Sicerly moose2utoo@yahoo.com

PS sorry for the poor spelling

Oh sweetheart, thankyou for openingup about your life. Youve been through alot more than most people and its no suprise that you are feeling the way you do about yourself. Can i just say you are beautiful and deserve all the happiness and respect in the world. It sounds like youve been on self destruct mode but really need alot of love, something you were deprived of. What your father did to you was a terrible thing and completly inhumane. No-one should have to be treated like that and youve been in the same destructive relationships and put up with crap from them because maybe you thats all you are worth.

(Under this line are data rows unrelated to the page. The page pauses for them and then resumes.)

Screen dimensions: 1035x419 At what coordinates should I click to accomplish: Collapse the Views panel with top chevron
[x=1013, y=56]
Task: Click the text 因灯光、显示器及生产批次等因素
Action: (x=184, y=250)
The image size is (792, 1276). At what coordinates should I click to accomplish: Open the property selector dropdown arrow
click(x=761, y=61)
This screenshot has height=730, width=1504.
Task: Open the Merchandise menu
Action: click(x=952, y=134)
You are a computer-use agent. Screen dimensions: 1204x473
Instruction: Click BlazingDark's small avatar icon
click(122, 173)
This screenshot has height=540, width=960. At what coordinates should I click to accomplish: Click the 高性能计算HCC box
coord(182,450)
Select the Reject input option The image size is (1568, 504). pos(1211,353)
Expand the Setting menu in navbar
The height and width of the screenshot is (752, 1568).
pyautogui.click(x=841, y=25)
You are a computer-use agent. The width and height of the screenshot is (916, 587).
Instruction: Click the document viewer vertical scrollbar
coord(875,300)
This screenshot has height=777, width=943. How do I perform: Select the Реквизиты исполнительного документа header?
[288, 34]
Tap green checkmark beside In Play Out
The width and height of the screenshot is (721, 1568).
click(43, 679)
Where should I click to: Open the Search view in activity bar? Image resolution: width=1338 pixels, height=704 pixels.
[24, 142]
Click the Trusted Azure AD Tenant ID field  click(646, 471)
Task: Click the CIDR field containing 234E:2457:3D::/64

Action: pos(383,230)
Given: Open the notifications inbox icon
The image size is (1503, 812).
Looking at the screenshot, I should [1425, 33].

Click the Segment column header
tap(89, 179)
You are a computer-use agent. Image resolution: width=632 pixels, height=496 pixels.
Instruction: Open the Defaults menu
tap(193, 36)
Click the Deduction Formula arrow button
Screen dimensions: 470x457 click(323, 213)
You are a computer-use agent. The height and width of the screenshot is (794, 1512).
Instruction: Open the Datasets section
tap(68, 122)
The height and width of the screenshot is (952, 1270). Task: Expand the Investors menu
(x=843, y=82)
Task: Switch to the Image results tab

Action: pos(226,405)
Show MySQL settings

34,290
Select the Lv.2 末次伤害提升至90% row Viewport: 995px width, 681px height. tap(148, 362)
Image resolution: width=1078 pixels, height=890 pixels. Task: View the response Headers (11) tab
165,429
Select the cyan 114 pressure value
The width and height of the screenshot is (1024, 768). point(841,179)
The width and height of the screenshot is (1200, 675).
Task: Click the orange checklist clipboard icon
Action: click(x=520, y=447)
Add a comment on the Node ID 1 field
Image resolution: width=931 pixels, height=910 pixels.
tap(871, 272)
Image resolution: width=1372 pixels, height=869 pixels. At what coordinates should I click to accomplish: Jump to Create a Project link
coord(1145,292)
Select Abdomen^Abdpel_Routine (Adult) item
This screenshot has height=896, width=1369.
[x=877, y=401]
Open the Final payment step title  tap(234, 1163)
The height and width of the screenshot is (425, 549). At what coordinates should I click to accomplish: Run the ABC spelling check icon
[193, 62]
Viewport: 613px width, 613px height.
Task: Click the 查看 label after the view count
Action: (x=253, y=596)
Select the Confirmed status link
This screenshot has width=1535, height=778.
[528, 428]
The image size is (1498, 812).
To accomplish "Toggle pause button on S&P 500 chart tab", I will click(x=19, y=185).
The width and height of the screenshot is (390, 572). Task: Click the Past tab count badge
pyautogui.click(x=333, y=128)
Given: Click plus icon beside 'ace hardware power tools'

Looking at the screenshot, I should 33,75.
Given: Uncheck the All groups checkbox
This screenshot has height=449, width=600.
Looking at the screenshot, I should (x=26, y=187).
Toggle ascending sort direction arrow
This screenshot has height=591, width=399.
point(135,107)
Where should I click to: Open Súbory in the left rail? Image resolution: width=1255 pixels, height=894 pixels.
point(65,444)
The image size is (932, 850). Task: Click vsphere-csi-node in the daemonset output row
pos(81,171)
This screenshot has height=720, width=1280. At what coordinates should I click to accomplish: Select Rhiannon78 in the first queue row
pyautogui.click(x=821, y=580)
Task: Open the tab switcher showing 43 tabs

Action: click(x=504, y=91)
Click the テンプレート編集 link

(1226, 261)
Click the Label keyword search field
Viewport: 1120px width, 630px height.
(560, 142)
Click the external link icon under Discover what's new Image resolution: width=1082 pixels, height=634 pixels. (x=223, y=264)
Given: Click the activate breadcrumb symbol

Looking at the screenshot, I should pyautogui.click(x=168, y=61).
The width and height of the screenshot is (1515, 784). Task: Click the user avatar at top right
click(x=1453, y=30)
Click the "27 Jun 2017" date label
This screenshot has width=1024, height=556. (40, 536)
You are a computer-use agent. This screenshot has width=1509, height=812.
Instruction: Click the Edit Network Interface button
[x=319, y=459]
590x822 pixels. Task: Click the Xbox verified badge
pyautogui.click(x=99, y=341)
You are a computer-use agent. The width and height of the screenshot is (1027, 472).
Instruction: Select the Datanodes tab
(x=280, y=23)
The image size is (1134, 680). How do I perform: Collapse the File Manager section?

You should give yourself a little break considering the trauma thats happened and spend some time by yourself, a relationship will not necessarily fill that gap that needs to be filled. Have you spoken to someone prefessional about this? Ive also had some nasty things happen in my life but nothing compared to what youve had happen to you. First of all, commend yourself for making it through and tell yourself that you are not going to be other people's plaything anymore. You deserve love but first you have to work on loving yourself and it can and does happen no matter the circumstances. Get to know yourself again and get in touch with your inner child, the one that wasn't tended to, nurture her and show some love for all thats happened. I know things will get better for you but you have to have hope and self belief that you will get there.